-- Start --

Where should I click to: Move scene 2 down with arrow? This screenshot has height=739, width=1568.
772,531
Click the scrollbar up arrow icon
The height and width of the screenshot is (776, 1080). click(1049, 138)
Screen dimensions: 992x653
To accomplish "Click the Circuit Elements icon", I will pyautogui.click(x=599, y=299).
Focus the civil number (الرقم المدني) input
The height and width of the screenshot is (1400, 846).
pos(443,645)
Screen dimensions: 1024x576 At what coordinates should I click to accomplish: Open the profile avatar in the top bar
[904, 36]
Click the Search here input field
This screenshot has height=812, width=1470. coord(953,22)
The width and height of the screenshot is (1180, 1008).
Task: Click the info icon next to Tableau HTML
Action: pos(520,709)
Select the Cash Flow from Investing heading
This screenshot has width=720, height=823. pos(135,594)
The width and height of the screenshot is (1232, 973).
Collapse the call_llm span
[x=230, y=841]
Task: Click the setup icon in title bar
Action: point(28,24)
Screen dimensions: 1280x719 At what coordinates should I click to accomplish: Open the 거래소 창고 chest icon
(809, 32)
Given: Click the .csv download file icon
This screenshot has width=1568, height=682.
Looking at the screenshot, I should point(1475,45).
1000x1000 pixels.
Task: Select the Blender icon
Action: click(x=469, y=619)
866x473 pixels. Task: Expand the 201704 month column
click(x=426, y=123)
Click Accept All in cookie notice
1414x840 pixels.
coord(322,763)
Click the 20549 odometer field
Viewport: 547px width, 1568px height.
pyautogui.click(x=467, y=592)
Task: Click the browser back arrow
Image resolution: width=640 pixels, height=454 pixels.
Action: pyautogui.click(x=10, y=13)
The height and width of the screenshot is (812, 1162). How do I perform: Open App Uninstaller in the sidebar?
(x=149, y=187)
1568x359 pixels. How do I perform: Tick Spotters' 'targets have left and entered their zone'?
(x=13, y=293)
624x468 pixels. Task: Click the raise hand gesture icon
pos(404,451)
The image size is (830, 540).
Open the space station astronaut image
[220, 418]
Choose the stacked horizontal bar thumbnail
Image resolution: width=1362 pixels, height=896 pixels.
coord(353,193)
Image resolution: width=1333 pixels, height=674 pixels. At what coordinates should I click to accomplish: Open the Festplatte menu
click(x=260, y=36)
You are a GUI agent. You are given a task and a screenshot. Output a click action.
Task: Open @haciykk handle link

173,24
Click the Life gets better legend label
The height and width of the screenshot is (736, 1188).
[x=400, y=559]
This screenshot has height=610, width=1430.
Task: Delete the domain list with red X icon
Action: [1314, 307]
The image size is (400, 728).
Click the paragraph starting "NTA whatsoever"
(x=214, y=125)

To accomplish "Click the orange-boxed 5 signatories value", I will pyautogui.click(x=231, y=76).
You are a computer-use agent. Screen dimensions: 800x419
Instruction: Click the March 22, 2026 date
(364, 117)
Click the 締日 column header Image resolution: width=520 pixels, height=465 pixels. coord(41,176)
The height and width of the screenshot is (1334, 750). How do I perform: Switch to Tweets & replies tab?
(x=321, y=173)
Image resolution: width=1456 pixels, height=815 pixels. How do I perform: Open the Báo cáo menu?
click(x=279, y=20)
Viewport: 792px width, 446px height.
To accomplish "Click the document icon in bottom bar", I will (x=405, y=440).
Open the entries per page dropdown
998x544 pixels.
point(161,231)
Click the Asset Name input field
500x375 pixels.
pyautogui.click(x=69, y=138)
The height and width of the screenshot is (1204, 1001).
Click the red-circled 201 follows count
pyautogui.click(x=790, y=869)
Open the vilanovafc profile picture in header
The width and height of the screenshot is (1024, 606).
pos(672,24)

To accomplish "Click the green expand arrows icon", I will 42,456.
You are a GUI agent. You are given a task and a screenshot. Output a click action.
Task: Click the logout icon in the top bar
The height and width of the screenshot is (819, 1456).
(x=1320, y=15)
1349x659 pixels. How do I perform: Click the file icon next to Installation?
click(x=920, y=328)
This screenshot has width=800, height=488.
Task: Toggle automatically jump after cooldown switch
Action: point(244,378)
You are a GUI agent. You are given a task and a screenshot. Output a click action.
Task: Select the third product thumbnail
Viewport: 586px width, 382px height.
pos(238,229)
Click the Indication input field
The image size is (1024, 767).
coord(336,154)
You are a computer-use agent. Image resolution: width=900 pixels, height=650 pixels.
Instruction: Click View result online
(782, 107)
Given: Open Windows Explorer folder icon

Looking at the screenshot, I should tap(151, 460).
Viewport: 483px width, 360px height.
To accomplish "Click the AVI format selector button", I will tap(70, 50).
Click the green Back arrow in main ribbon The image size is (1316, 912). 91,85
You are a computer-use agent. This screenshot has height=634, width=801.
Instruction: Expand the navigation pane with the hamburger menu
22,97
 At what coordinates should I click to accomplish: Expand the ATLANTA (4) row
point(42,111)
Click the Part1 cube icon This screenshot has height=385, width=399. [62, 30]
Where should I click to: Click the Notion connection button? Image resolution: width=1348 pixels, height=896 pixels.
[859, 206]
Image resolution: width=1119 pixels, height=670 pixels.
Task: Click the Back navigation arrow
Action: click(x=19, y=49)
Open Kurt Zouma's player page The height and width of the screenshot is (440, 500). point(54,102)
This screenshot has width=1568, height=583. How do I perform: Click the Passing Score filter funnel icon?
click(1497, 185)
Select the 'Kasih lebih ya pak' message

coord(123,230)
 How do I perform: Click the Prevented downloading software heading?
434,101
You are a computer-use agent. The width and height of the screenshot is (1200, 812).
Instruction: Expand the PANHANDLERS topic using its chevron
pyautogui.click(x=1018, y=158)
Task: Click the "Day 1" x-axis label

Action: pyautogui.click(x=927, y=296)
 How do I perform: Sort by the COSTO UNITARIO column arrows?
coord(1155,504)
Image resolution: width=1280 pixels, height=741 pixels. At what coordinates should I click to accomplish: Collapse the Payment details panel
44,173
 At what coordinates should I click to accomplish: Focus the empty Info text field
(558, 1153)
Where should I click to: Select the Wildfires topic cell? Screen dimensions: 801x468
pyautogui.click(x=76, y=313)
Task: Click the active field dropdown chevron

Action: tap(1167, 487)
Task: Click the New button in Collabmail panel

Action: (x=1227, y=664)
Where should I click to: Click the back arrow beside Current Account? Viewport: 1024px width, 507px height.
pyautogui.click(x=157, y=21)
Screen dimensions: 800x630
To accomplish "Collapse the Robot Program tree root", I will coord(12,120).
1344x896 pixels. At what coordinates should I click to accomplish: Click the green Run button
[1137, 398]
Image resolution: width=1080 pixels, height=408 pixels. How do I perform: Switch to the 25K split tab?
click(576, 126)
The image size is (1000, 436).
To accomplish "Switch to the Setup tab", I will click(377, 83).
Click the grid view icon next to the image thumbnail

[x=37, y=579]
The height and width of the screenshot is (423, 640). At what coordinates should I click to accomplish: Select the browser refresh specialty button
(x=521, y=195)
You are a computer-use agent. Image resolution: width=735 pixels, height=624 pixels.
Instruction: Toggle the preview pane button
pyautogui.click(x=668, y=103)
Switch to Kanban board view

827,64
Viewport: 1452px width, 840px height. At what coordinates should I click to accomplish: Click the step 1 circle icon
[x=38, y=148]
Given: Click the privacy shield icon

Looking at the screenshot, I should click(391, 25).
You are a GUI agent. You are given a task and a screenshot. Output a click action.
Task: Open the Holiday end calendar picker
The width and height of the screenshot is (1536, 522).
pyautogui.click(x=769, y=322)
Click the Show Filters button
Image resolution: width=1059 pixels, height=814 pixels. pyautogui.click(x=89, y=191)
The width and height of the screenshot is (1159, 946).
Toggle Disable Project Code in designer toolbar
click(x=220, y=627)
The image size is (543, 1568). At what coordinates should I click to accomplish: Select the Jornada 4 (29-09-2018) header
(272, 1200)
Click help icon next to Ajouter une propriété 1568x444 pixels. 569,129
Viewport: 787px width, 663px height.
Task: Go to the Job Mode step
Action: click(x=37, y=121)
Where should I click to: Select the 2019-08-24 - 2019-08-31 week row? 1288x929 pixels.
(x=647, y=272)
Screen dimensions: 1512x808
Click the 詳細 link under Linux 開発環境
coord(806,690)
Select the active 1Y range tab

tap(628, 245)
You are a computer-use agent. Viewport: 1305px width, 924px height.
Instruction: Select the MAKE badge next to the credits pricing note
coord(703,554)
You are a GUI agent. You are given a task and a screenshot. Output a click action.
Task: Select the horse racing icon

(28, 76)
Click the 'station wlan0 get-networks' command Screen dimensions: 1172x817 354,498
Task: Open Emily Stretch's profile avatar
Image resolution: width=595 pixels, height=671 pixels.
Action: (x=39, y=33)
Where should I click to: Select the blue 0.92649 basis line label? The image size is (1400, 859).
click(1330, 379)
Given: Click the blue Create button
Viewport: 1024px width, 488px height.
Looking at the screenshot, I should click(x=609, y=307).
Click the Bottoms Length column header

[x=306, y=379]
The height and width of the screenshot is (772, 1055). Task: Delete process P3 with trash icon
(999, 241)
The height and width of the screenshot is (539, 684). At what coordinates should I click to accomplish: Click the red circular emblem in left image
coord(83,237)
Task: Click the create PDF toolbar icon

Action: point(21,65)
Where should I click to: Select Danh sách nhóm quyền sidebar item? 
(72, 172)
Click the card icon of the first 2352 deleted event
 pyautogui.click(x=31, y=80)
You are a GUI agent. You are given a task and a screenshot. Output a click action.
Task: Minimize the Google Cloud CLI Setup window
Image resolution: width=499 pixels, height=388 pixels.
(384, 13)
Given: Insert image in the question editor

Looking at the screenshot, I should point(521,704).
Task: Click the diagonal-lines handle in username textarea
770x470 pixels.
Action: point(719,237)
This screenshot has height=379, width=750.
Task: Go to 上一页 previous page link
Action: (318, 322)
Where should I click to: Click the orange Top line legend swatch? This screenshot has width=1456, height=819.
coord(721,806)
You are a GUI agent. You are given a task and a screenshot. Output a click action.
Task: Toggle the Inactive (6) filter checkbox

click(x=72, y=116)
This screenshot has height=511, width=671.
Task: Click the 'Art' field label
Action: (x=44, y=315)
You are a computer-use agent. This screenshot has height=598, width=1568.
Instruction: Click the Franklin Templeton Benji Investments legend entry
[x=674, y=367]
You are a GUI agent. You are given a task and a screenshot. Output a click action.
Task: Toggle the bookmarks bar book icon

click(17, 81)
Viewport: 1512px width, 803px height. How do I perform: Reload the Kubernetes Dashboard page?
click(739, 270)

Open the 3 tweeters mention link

-- End --

_Work to do_
Return every line of the records that contains the word "column".

_Correct answer_
866x473 pixels. Task: Expand the 201704 month column
Click the 締日 column header Image resolution: width=520 pixels, height=465 pixels. coord(41,176)
 How do I perform: Sort by the COSTO UNITARIO column arrows?
Click the Bottoms Length column header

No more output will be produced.